● Stored data
================
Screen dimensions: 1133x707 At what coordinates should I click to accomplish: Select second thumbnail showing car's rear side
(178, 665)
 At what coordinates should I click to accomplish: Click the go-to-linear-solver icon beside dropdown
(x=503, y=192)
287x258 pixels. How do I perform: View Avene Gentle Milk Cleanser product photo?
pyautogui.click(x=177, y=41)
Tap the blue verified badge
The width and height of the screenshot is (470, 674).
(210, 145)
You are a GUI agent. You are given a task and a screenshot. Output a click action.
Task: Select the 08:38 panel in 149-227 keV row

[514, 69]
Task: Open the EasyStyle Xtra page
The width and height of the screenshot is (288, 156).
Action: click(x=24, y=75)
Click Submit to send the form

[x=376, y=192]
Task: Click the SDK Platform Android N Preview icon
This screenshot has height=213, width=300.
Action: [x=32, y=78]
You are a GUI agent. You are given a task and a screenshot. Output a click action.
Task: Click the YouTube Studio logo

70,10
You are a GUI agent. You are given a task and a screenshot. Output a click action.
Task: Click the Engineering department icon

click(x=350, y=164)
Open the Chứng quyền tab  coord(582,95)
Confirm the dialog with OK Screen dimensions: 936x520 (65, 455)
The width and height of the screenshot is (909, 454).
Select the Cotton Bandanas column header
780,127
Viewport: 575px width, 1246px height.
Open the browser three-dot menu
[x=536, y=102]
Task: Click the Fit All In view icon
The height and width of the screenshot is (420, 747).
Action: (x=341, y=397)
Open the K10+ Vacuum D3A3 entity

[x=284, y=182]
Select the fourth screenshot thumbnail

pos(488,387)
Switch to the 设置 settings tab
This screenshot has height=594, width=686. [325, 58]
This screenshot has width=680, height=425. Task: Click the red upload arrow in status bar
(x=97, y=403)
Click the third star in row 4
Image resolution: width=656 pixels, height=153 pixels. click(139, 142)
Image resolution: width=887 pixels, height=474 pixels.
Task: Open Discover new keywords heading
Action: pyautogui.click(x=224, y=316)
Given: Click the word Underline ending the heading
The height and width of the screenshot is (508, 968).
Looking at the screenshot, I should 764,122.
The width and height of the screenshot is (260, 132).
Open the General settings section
================
● Your instructions
Could you reproduce all the records exactly?

● Response to the exercise
Screen dimensions: 1133x707 At what coordinates should I click to accomplish: Select second thumbnail showing car's rear side
(178, 665)
 At what coordinates should I click to accomplish: Click the go-to-linear-solver icon beside dropdown
(x=503, y=192)
287x258 pixels. How do I perform: View Avene Gentle Milk Cleanser product photo?
pyautogui.click(x=177, y=41)
Tap the blue verified badge
The width and height of the screenshot is (470, 674).
(210, 145)
You are a GUI agent. You are given a task and a screenshot. Output a click action.
Task: Select the 08:38 panel in 149-227 keV row

[514, 69]
Task: Open the EasyStyle Xtra page
The width and height of the screenshot is (288, 156).
Action: click(x=24, y=75)
Click Submit to send the form

[x=376, y=192]
Task: Click the SDK Platform Android N Preview icon
This screenshot has height=213, width=300.
Action: [x=32, y=78]
You are a GUI agent. You are given a task and a screenshot. Output a click action.
Task: Click the YouTube Studio logo

70,10
You are a GUI agent. You are given a task and a screenshot. Output a click action.
Task: Click the Engineering department icon

click(x=350, y=164)
Open the Chứng quyền tab  coord(582,95)
Confirm the dialog with OK Screen dimensions: 936x520 (65, 455)
The width and height of the screenshot is (909, 454).
Select the Cotton Bandanas column header
780,127
Viewport: 575px width, 1246px height.
Open the browser three-dot menu
[x=536, y=102]
Task: Click the Fit All In view icon
The height and width of the screenshot is (420, 747).
Action: (x=341, y=397)
Open the K10+ Vacuum D3A3 entity

[x=284, y=182]
Select the fourth screenshot thumbnail

pos(488,387)
Switch to the 设置 settings tab
This screenshot has height=594, width=686. [325, 58]
This screenshot has width=680, height=425. Task: Click the red upload arrow in status bar
(x=97, y=403)
Click the third star in row 4
Image resolution: width=656 pixels, height=153 pixels. click(139, 142)
Image resolution: width=887 pixels, height=474 pixels.
Task: Open Discover new keywords heading
Action: pyautogui.click(x=224, y=316)
Given: Click the word Underline ending the heading
The height and width of the screenshot is (508, 968).
Looking at the screenshot, I should 764,122.
The width and height of the screenshot is (260, 132).
Open the General settings section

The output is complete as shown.